(Collected data)
==========

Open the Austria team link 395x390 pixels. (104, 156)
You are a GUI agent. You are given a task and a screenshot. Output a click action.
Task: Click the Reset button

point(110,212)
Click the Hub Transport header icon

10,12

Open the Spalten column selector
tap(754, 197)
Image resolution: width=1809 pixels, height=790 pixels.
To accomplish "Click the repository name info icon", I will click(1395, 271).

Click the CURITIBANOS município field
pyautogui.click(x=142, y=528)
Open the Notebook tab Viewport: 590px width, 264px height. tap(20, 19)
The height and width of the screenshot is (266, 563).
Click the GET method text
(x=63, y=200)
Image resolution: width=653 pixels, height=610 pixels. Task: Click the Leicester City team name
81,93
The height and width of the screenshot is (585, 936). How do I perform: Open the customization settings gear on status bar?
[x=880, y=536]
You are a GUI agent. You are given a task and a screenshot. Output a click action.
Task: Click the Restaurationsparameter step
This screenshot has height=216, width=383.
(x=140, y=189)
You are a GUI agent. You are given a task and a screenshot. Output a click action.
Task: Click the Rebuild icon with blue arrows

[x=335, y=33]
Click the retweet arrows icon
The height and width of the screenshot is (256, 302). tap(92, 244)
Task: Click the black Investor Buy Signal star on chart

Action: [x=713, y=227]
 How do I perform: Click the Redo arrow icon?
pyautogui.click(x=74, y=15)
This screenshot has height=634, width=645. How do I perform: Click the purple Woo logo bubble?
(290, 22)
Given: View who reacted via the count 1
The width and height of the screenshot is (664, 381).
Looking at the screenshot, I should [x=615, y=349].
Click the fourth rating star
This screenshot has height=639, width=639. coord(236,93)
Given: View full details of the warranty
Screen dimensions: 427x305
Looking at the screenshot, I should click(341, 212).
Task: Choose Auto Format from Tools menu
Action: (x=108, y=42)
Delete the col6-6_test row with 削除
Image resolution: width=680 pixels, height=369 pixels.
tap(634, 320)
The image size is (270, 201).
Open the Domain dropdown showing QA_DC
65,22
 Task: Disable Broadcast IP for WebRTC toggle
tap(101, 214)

==========

All of the data above should be set down word for word.

Open the Austria team link 395x390 pixels. (104, 156)
You are a GUI agent. You are given a task and a screenshot. Output a click action.
Task: Click the Reset button

point(110,212)
Click the Hub Transport header icon

10,12

Open the Spalten column selector
tap(754, 197)
Image resolution: width=1809 pixels, height=790 pixels.
To accomplish "Click the repository name info icon", I will click(1395, 271).

Click the CURITIBANOS município field
pyautogui.click(x=142, y=528)
Open the Notebook tab Viewport: 590px width, 264px height. tap(20, 19)
The height and width of the screenshot is (266, 563).
Click the GET method text
(x=63, y=200)
Image resolution: width=653 pixels, height=610 pixels. Task: Click the Leicester City team name
81,93
The height and width of the screenshot is (585, 936). How do I perform: Open the customization settings gear on status bar?
[x=880, y=536]
You are a GUI agent. You are given a task and a screenshot. Output a click action.
Task: Click the Restaurationsparameter step
This screenshot has height=216, width=383.
(x=140, y=189)
You are a GUI agent. You are given a task and a screenshot. Output a click action.
Task: Click the Rebuild icon with blue arrows

[x=335, y=33]
Click the retweet arrows icon
The height and width of the screenshot is (256, 302). tap(92, 244)
Task: Click the black Investor Buy Signal star on chart

Action: [x=713, y=227]
 How do I perform: Click the Redo arrow icon?
pyautogui.click(x=74, y=15)
This screenshot has height=634, width=645. How do I perform: Click the purple Woo logo bubble?
(290, 22)
Given: View who reacted via the count 1
The width and height of the screenshot is (664, 381).
Looking at the screenshot, I should [x=615, y=349].
Click the fourth rating star
This screenshot has height=639, width=639. coord(236,93)
Given: View full details of the warranty
Screen dimensions: 427x305
Looking at the screenshot, I should click(341, 212).
Task: Choose Auto Format from Tools menu
Action: (x=108, y=42)
Delete the col6-6_test row with 削除
Image resolution: width=680 pixels, height=369 pixels.
tap(634, 320)
The image size is (270, 201).
Open the Domain dropdown showing QA_DC
65,22
 Task: Disable Broadcast IP for WebRTC toggle
tap(101, 214)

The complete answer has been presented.